Elemental fish tissue contamination in northeastern U.S. lakes: evaluation of an approach to regional assessment
1998
Yeardley, R.B. Jr | Lazorchak, J.M. | Paulsen, S.G.
The approach of the Environmental Monitoring and Assessment Program (EMAP) to monitoring of fish tissue contaminants is shown to have utility for regional assessment, and for discrimination of regional from local contamination. The survey sampling design employed by EMAP can be used to make regional assessments without conducting a complete resource inventory. The Environmental Monitoring and Assessment Program-Surface Waters conducted a survey of 167 lakes in the northeastern United States during 1992 through 1994 and analyzed whole fish composite samples for contaminants, including Al, As, Cd, Cr, Cu, Fe, Hg, Ni, Pb, Se, and Zn.

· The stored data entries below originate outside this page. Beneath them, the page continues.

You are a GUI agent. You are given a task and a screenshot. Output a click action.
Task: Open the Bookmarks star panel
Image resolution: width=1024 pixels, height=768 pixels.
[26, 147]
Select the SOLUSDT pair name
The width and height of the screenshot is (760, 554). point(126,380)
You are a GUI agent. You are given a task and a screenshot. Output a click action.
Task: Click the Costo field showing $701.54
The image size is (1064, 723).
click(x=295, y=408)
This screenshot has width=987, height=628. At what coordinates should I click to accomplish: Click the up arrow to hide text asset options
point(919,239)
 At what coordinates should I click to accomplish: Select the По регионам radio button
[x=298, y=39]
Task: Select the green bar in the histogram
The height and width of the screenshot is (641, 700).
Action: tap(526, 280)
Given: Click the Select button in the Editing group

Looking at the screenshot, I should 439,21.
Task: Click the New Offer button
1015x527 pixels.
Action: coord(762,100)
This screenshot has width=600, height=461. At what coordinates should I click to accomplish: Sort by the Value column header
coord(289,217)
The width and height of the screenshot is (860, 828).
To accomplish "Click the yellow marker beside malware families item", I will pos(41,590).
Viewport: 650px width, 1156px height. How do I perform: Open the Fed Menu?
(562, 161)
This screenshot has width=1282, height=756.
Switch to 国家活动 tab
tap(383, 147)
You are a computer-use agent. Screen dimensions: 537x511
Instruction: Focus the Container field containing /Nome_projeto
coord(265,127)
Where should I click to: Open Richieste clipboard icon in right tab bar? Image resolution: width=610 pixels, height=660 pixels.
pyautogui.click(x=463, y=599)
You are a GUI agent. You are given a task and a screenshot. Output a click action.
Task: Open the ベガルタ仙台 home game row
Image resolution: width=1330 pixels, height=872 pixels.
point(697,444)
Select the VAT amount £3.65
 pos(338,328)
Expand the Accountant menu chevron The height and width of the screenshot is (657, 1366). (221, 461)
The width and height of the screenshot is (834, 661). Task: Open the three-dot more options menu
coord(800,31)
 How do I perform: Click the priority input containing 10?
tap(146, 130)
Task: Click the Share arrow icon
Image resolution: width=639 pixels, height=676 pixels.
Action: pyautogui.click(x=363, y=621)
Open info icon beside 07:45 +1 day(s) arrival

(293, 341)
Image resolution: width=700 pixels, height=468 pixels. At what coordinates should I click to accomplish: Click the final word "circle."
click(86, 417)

Using fish tissue contaminant consumption risk levels derived from U.S. Environmental Protection Agency hazard assessment models, methylmercury (MeHg) was determined to be the elemental contaminant of regional concern to fish consumers: 26% of lakes contained fish with MeHg exceeding a human critical value of 0.2 micrograms/g; 54 and 98% of lakes contained fish with MeHg exceeding wildlife critical values for piscivorous mammals (0.1 micrograms/g) and birds (0.02 micrograms/g), respectively. The other elements analyzed appeared to be at safe levels on a regional scale, or only of localized concern with regard to human health.